- **Teks Halaman**:
○ ○ ○
Selasa, 12 Februari 2013

THE KUTEI BASIN (Ott dalam Satyana)

Antiklinorium Samarinda adalah jalur-jalur antiklin di bagian timur Cekungan Kutei, Kalimantan Timur dari daratan sampai lepas pantai, membentuk jalur-jalur sejajar berarah selatan baratdaya-utara timurlaut selebar sekitar 125 km dan sepanjang sekitar 400 km. Jalur-jalur antiklin ini menjadi tempat lapangan-lapangan minyak dan gas di Cekungan Kutei. Asal kejadian Antiklinorium Samarinda telah dibahas oleh banyak peneliti yang melibatkan banyak mekanisme, misalnya: kompresi yang berasal dari benturan mikrokontinen Banggai-Sula di sebelah timur Sulawesi (van de Weerd dan Armin, 1992-AAPG Bull), inversi oleh dua sesar mendatar besar yang mengapit Cekungan Kutei di sebelah selatan (Sesar Adang-Paternoster) dan sebelah utara (Sesar Mangkalihat) (Biantoro dkk., 1992-IPA Proc), detachment folding above overpressured sediments (Chambers dan Daley, 1995-IPA Proc), differential loading on deltaic sediments and an inverted delta growth fault system (Ferguson dan McClay, 1997-IPA Proc).

Mekanisme dari van de Weerd dan Armin (1992-AAPG Bull) tidak terbukti karena bagian utama Selat Makassar di sebelah tmur Kalimantan Timur sama sekali tidak menunjukkan gejala-gejala komprei, sehingga tidak ada propagasi gaya kompresi dari benturan mikrokontinen Banggai-Sula menerus sampai Cekungan Kutei lalu membentuk Antiklinorium Samarinda. Penjelasan dari Biantoro dkk (1992-IPA Proc) tidak sesuai karena regional wrenching dari dua sesar mendatar besar tidak akan membentuk antiklinorium sampai selebar 125 km dan sepanjang 400 km, itu mungkin hanya akan membentuk pop-up structure tunggal. Penjelasan dari Chambers dan Daley (1995-IPA Proc) dan Ferguson dan Mc Clay (1997-IPA Proc) benar pada aspek pembentukan struktur secara individu, tetapi tidak menjawab pembentukan Antiklinorium Samarinda secara keseluruhan.
○ ○ ○
- **Latihan 1**: Tuliskan kembali dengan persis bagian teks tentang Antiklinorium Samarinda dari "Mekanisme dari van" sampai "Samarinda secara keseluruhan.".
○ ○ ○
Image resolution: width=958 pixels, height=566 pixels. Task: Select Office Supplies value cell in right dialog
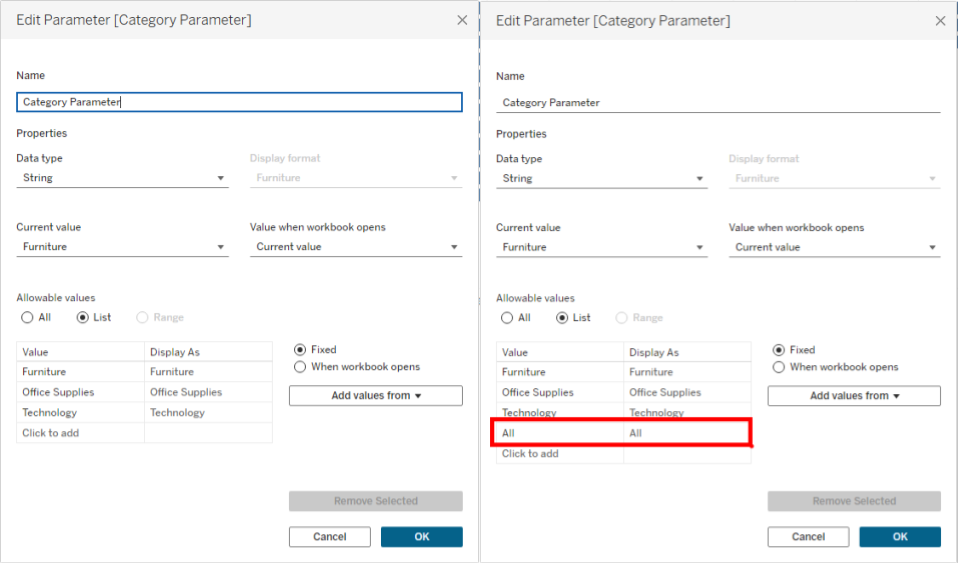560,393
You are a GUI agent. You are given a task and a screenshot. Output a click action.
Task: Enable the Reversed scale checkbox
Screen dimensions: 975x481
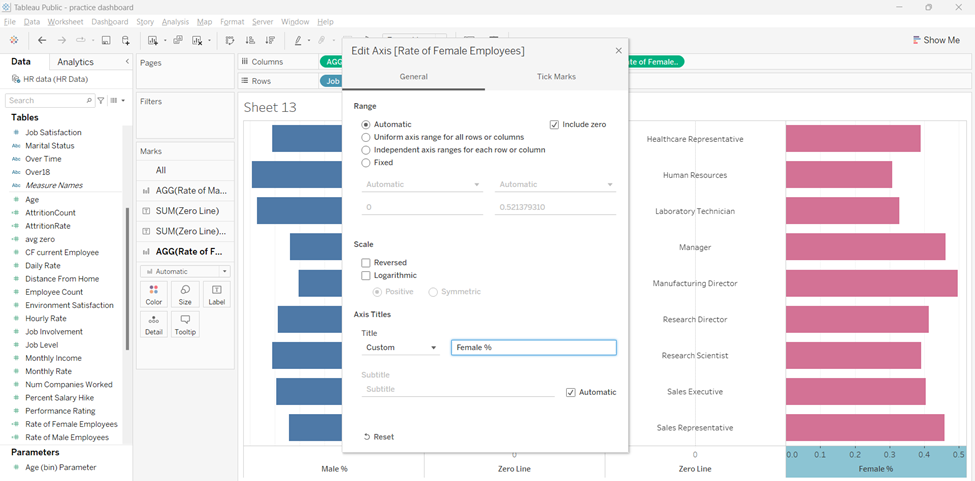tap(366, 263)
○ ○ ○
- **Latihan 2**: Salin ulang semua baris catatan di atas beserta permintaannya, lalu geser setiap angka koordinat pada jawaban dengan menambahkan 139. Gambar tidak usah disertakan.

- **Hasil Latihan 1**:
Mekanisme dari van de Weerd dan Armin (1992-AAPG Bull) tidak terbukti karena bagian utama Selat Makassar di sebelah tmur Kalimantan Timur sama sekali tidak menunjukkan gejala-gejala komprei, sehingga tidak ada propagasi gaya kompresi dari benturan mikrokontinen Banggai-Sula menerus sampai Cekungan Kutei lalu membentuk Antiklinorium Samarinda. Penjelasan dari Biantoro dkk (1992-IPA Proc) tidak sesuai karena regional wrenching dari dua sesar mendatar besar tidak akan membentuk antiklinorium sampai selebar 125 km dan sepanjang 400 km, itu mungkin hanya akan membentuk pop-up structure tunggal. Penjelasan dari Chambers dan Daley (1995-IPA Proc) dan Ferguson dan Mc Clay (1997-IPA Proc) benar pada aspek pembentukan struktur secara individu, tetapi tidak menjawab pembentukan Antiklinorium Samarinda secara keseluruhan.

- **Hasil Latihan 2**:
Image resolution: width=958 pixels, height=566 pixels. Task: Select Office Supplies value cell in right dialog
699,532
You are a GUI agent. You are given a task and a screenshot. Output a click action.
Task: Enable the Reversed scale checkbox
Screen dimensions: 975x481
tap(505, 402)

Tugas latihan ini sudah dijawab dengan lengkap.